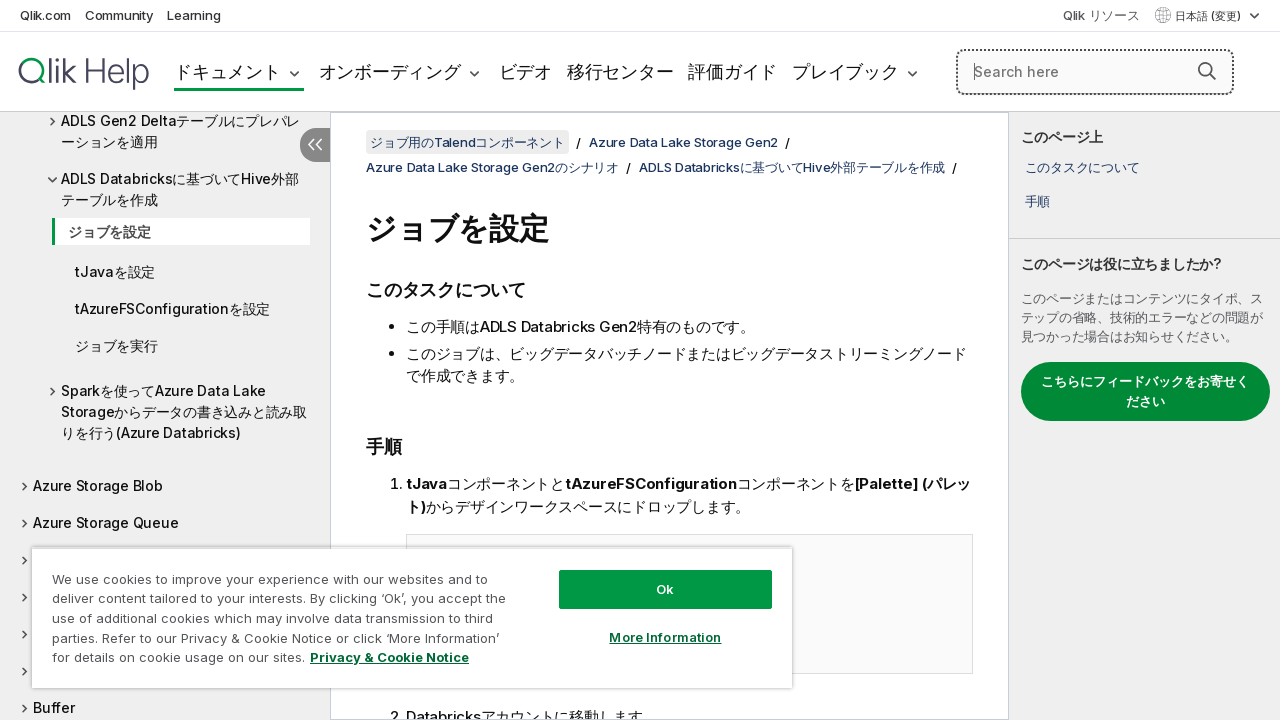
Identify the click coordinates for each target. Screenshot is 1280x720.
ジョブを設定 (109, 231)
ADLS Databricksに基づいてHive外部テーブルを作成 (180, 189)
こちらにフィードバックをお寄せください (1145, 391)
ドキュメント (227, 71)
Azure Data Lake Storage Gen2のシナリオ (492, 167)
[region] (403, 610)
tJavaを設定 (115, 271)
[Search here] (1095, 72)
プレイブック (845, 71)
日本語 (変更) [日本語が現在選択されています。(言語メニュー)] (1209, 16)
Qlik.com (45, 15)
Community (119, 15)
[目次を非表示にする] (315, 145)
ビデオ (525, 71)
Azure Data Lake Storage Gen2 (683, 142)
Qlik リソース (1101, 15)
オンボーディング (390, 71)
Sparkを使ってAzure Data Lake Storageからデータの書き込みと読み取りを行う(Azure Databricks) (184, 411)
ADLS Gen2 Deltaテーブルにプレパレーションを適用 (180, 131)
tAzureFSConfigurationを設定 (172, 308)
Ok (650, 574)
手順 (1038, 201)
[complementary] (1144, 416)
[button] (1207, 71)
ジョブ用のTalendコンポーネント (467, 142)
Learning (193, 15)
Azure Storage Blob (98, 485)
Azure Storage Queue (105, 522)
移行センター (620, 71)
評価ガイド (732, 71)
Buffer (54, 707)
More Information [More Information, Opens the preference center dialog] (650, 622)
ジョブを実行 (116, 345)
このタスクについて (1082, 167)
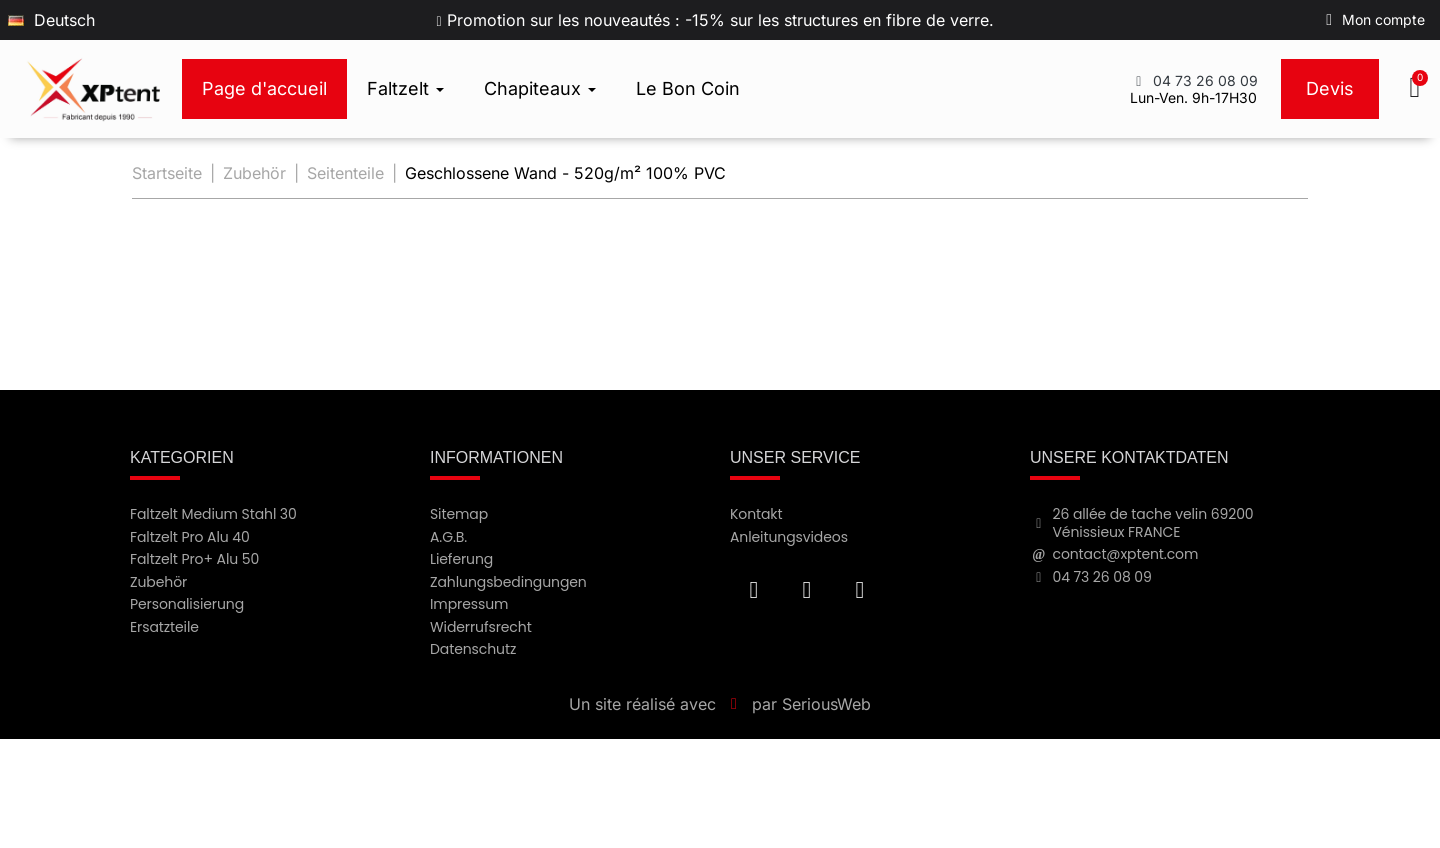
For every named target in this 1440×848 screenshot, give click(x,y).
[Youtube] (807, 590)
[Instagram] (860, 590)
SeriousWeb (826, 704)
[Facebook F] (754, 590)
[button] (1417, 89)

### REQUIREMENTS
Rewrite the records starting at the line that contains "tAzureFSConfigurationを設定 (172, 308)" and ending after the line that contains "[Facebook F] (754, 590)", replacing "Buffer" with "Cache" and leaving everything else unchanged. Leave the pictures out of your answer.

### RESPONSE
tAzureFSConfigurationを設定 (172, 308)
Ok (650, 574)
手順 (1038, 201)
[complementary] (1144, 416)
[button] (1207, 71)
ジョブ用のTalendコンポーネント (467, 142)
Learning (193, 15)
Azure Storage Blob (98, 485)
Azure Storage Queue (105, 522)
移行センター (620, 71)
評価ガイド (732, 71)
Cache (54, 707)
More Information [More Information, Opens the preference center dialog] (650, 622)
ジョブを実行 (116, 345)
このタスクについて (1082, 167)
For every named target in this 1440×848 screenshot, give click(x,y).
[Youtube] (807, 590)
[Instagram] (860, 590)
SeriousWeb (826, 704)
[Facebook F] (754, 590)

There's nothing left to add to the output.